GOAL:
Please put each line of the items below into a numbered list, leaving out the blank lines.

--- THE RECORDS ---

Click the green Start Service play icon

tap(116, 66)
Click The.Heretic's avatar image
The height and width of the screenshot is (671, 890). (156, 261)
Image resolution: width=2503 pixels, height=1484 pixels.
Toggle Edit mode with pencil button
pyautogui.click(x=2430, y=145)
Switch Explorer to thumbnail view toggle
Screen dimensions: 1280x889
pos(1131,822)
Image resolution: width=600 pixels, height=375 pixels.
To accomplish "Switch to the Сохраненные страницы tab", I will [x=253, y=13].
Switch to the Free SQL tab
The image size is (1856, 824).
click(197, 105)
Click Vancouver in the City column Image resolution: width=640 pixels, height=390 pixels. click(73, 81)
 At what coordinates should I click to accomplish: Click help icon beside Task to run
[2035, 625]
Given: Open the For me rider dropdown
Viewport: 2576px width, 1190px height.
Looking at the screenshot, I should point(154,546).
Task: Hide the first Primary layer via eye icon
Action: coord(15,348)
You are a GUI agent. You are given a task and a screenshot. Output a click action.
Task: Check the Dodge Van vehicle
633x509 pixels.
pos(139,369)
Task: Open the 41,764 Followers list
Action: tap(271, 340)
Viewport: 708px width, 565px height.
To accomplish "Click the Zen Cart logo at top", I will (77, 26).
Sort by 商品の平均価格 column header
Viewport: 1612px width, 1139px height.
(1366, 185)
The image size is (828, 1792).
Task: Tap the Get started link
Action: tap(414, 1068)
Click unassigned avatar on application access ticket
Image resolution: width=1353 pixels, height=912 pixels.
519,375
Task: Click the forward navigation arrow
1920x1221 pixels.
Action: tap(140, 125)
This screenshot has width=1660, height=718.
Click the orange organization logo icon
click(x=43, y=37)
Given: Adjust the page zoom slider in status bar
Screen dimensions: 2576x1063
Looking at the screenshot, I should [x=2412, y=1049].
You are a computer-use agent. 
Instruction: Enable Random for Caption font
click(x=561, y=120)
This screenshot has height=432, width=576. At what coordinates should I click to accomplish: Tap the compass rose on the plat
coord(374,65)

---

EXERCISE SOLUTION:
1. Click the green Start Service play icon
2. tap(116, 66)
3. Click The.Heretic's avatar image
4. The height and width of the screenshot is (671, 890). (156, 261)
5. Image resolution: width=2503 pixels, height=1484 pixels.
6. Toggle Edit mode with pencil button
7. pyautogui.click(x=2430, y=145)
8. Switch Explorer to thumbnail view toggle
9. Screen dimensions: 1280x889
10. pos(1131,822)
11. Image resolution: width=600 pixels, height=375 pixels.
12. To accomplish "Switch to the Сохраненные страницы tab", I will [x=253, y=13].
13. Switch to the Free SQL tab
14. The image size is (1856, 824).
15. click(197, 105)
16. Click Vancouver in the City column Image resolution: width=640 pixels, height=390 pixels. click(73, 81)
17.  At what coordinates should I click to accomplish: Click help icon beside Task to run
18. [2035, 625]
19. Given: Open the For me rider dropdown
20. Viewport: 2576px width, 1190px height.
21. Looking at the screenshot, I should point(154,546).
22. Task: Hide the first Primary layer via eye icon
23. Action: coord(15,348)
24. You are a GUI agent. You are given a task and a screenshot. Output a click action.
25. Task: Check the Dodge Van vehicle
26. 633x509 pixels.
27. pos(139,369)
28. Task: Open the 41,764 Followers list
29. Action: tap(271, 340)
30. Viewport: 708px width, 565px height.
31. To accomplish "Click the Zen Cart logo at top", I will (77, 26).
32. Sort by 商品の平均価格 column header
33. Viewport: 1612px width, 1139px height.
34. (1366, 185)
35. The image size is (828, 1792).
36. Task: Tap the Get started link
37. Action: tap(414, 1068)
38. Click unassigned avatar on application access ticket
39. Image resolution: width=1353 pixels, height=912 pixels.
40. 519,375
41. Task: Click the forward navigation arrow
42. 1920x1221 pixels.
43. Action: tap(140, 125)
44. This screenshot has width=1660, height=718.
45. Click the orange organization logo icon
46. click(x=43, y=37)
47. Given: Adjust the page zoom slider in status bar
48. Screen dimensions: 2576x1063
49. Looking at the screenshot, I should [x=2412, y=1049].
50. You are a computer-use agent. 
51. Instruction: Enable Random for Caption font
52. click(x=561, y=120)
53. This screenshot has height=432, width=576. At what coordinates should I click to accomplish: Tap the compass rose on the plat
54. coord(374,65)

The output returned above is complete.